Tompa paused, closed her eyes. When she heard footsteps behind her, she resumed walking toward the boulder that Roussel must have hidden behind during the attack.
She climbed it. Wind buffeted her as soon as she reached the top, tossing her hair across her eyes. Not quite believing what she saw, she yanked the hair away from her face for a clearer look. Then she turned around.
Awmit was bending over to become a stepping stool for Tar-Thara. Roussel remained at the site of the battle, his head down, staring at Tar-Thara’s dead sister.
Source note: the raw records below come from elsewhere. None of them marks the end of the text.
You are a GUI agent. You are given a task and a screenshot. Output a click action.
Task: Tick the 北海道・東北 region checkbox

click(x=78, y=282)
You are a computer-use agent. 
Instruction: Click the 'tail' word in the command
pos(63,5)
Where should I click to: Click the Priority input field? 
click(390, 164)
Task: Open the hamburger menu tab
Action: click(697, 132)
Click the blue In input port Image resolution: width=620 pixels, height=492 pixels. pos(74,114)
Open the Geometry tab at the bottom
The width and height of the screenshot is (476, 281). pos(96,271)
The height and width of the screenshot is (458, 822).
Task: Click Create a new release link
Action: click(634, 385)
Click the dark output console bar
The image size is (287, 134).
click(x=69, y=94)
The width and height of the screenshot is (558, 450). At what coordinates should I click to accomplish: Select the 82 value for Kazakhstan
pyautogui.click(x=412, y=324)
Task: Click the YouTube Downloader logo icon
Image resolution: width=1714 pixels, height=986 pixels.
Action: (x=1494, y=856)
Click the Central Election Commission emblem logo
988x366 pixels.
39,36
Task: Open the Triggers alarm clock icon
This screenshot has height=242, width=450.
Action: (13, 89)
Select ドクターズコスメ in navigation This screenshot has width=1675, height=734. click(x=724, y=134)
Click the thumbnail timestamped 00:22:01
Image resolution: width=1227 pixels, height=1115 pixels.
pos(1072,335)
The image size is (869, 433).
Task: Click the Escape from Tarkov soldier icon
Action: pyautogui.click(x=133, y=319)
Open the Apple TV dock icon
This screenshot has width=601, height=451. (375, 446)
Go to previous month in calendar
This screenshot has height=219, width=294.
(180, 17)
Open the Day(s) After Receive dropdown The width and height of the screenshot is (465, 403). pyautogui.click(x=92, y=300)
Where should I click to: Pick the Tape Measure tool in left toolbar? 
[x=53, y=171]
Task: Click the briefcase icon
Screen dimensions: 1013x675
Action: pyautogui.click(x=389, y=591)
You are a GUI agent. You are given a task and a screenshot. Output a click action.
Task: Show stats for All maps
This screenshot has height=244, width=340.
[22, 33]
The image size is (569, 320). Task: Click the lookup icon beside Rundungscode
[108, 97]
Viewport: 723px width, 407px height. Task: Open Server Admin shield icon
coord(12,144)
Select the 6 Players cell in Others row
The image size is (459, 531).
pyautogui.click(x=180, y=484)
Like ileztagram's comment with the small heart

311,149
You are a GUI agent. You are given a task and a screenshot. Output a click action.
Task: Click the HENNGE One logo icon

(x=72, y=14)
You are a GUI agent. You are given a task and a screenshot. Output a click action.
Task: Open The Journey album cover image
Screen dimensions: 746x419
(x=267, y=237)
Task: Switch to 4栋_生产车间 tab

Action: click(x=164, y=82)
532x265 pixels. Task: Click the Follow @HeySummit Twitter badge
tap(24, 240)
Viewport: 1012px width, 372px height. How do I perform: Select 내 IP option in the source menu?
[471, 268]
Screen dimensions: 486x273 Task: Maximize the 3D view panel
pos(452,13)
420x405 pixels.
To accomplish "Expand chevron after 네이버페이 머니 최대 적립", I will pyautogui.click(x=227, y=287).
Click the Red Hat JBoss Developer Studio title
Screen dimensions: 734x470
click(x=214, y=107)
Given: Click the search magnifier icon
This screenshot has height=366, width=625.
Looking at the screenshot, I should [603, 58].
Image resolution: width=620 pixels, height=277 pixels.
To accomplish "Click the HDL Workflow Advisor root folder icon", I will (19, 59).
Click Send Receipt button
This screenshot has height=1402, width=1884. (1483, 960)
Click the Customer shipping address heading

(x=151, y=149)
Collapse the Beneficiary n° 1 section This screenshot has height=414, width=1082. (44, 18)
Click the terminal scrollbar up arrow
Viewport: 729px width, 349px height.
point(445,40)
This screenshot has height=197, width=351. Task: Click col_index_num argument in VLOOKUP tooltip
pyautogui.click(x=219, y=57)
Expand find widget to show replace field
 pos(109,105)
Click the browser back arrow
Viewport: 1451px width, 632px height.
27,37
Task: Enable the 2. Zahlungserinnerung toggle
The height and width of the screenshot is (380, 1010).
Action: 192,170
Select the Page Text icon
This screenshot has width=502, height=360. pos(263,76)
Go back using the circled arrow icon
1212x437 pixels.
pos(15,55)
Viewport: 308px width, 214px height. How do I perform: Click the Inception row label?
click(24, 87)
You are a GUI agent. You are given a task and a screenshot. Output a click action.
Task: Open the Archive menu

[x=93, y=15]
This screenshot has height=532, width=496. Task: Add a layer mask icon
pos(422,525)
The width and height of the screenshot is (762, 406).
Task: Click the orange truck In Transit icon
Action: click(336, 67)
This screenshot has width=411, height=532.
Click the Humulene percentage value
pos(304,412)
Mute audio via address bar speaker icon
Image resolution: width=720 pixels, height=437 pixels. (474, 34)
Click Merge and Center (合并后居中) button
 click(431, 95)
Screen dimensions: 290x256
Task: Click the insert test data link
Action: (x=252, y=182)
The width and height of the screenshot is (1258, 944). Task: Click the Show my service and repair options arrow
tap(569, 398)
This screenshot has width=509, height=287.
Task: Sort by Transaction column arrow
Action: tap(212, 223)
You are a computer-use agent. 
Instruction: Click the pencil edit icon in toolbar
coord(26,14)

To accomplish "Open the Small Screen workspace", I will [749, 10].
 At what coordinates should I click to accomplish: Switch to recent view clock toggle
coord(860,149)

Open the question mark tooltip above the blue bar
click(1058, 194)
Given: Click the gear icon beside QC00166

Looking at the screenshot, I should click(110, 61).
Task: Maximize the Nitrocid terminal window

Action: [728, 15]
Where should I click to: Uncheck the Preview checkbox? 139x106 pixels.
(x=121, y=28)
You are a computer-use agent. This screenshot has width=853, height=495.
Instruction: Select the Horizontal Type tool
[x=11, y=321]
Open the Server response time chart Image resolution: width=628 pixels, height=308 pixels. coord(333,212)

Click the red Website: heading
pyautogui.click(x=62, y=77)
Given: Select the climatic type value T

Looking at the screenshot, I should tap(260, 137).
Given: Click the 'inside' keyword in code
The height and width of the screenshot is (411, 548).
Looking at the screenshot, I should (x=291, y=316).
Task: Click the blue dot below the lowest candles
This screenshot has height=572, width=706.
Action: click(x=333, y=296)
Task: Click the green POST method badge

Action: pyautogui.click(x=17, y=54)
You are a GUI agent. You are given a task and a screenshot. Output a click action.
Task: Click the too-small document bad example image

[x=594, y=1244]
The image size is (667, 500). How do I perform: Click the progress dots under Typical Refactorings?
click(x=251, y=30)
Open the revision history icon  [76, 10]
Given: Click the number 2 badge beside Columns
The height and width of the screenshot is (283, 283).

“Everybody,” Tompa said, “we made it!” She jabbed her finger toward the far side of the boulder. “We’re out of the landslide. Here’s the bridge!”
As the last of her words rang out, the chant roared into a sudden, brisk tempo. Like the swarm of cockroaches that had spilled from a loaf of moldy bread she’d once broken in half, the Shon pursuers began pouring over and around the rocks behind Roussel.